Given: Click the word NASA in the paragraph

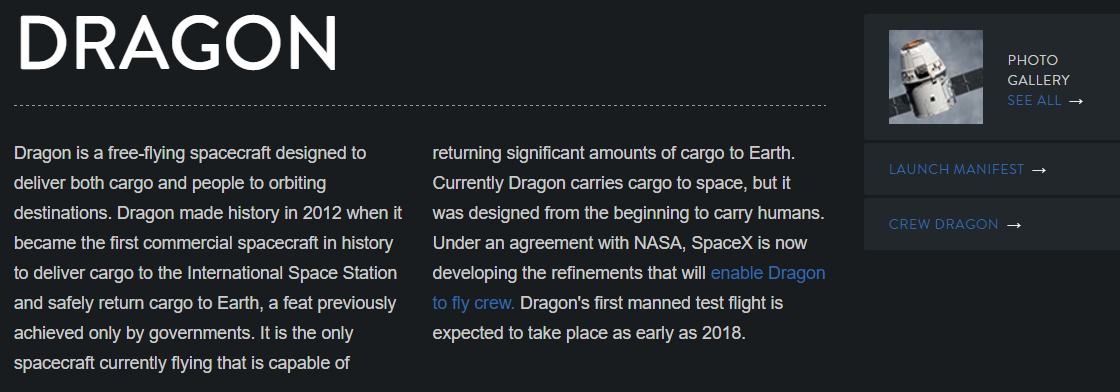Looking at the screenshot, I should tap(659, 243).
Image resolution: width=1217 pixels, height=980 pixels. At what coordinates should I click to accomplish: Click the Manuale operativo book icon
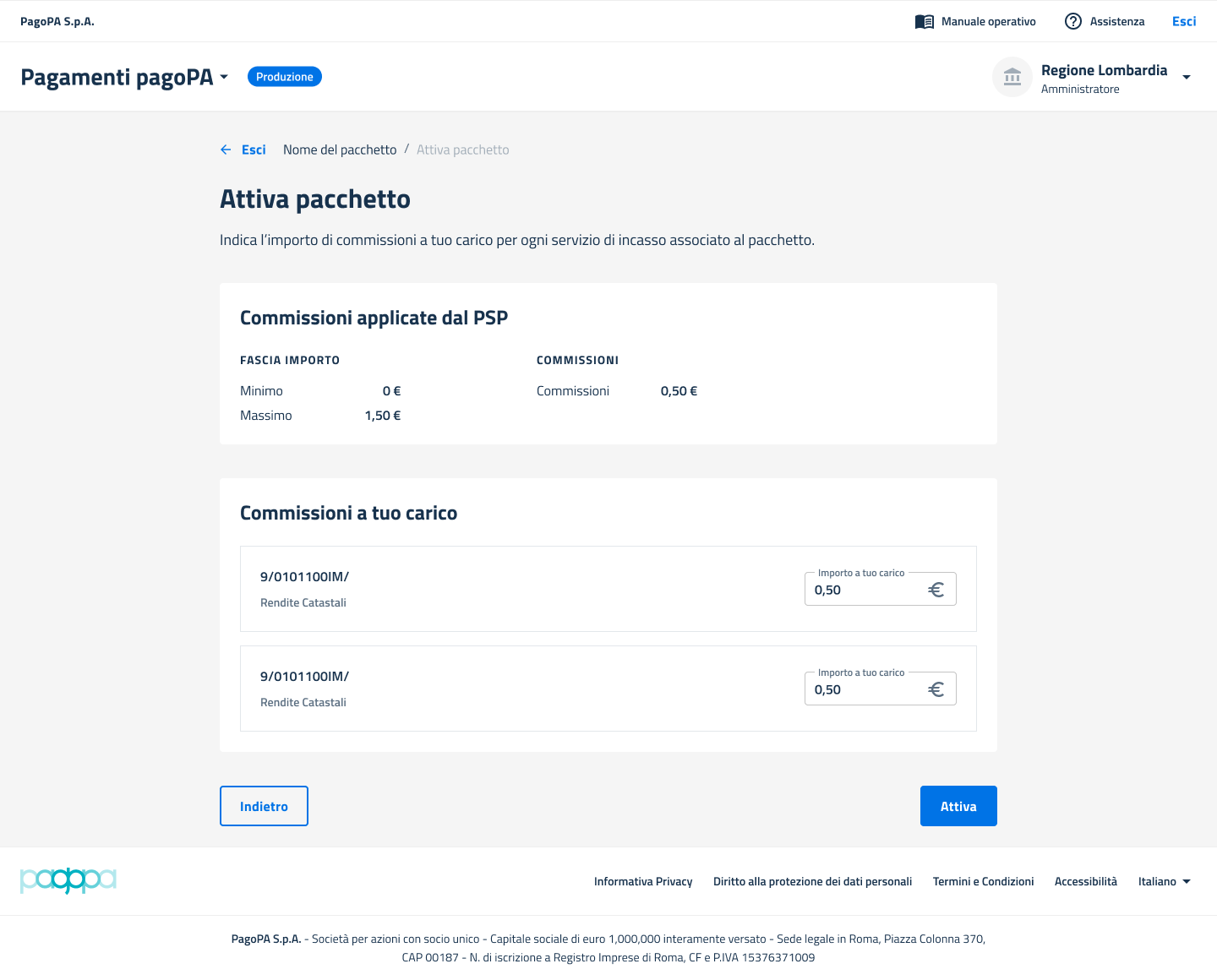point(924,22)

==

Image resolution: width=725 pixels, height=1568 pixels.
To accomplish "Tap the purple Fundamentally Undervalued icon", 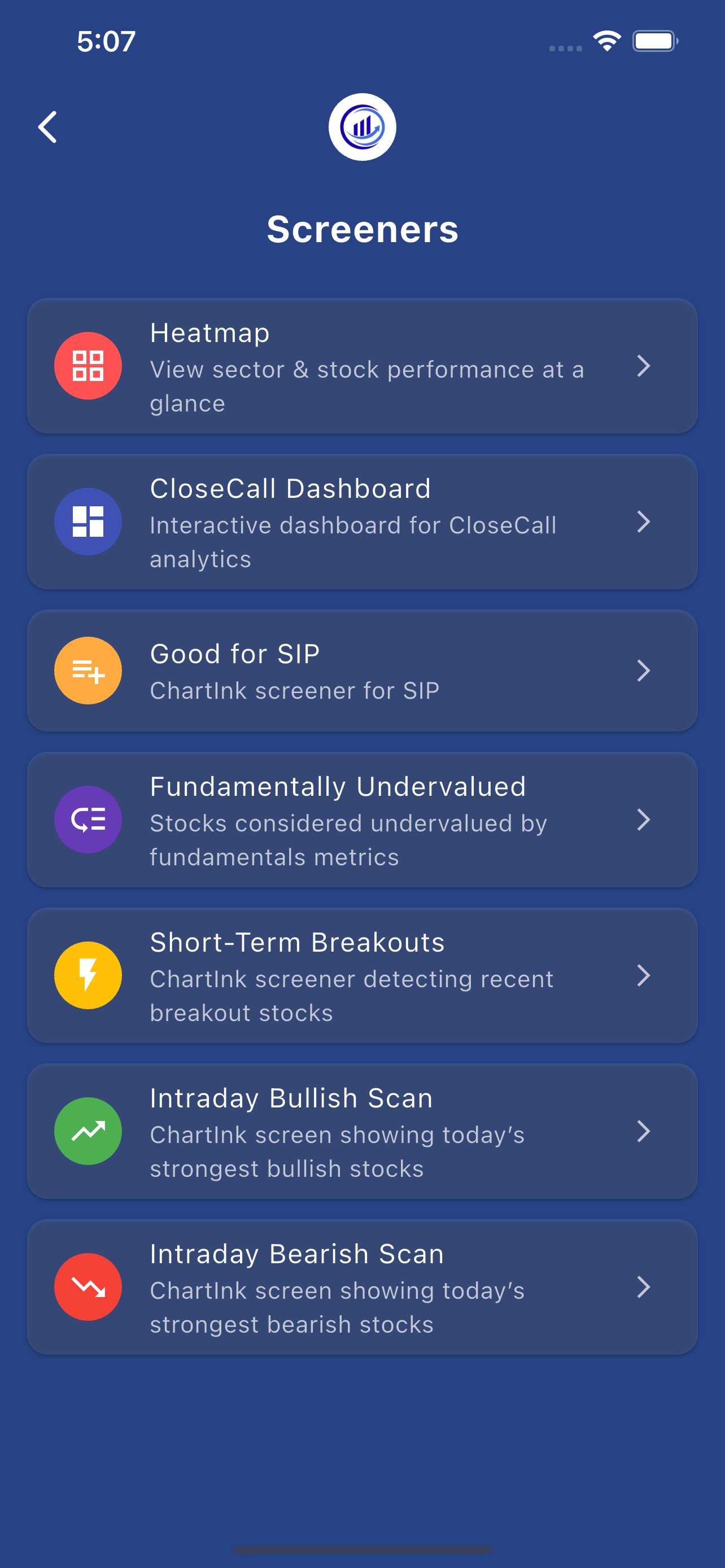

*EXERCISE DETAILS:* Starting at the line above that contains "Image resolution: width=725", transcribe every line exactly through the line that contains "the purple Fundamentally", including that last one, and skip the pictures.

*WRITTEN SOLUTION:*
Image resolution: width=725 pixels, height=1568 pixels.
To accomplish "Tap the purple Fundamentally Undervalued icon", 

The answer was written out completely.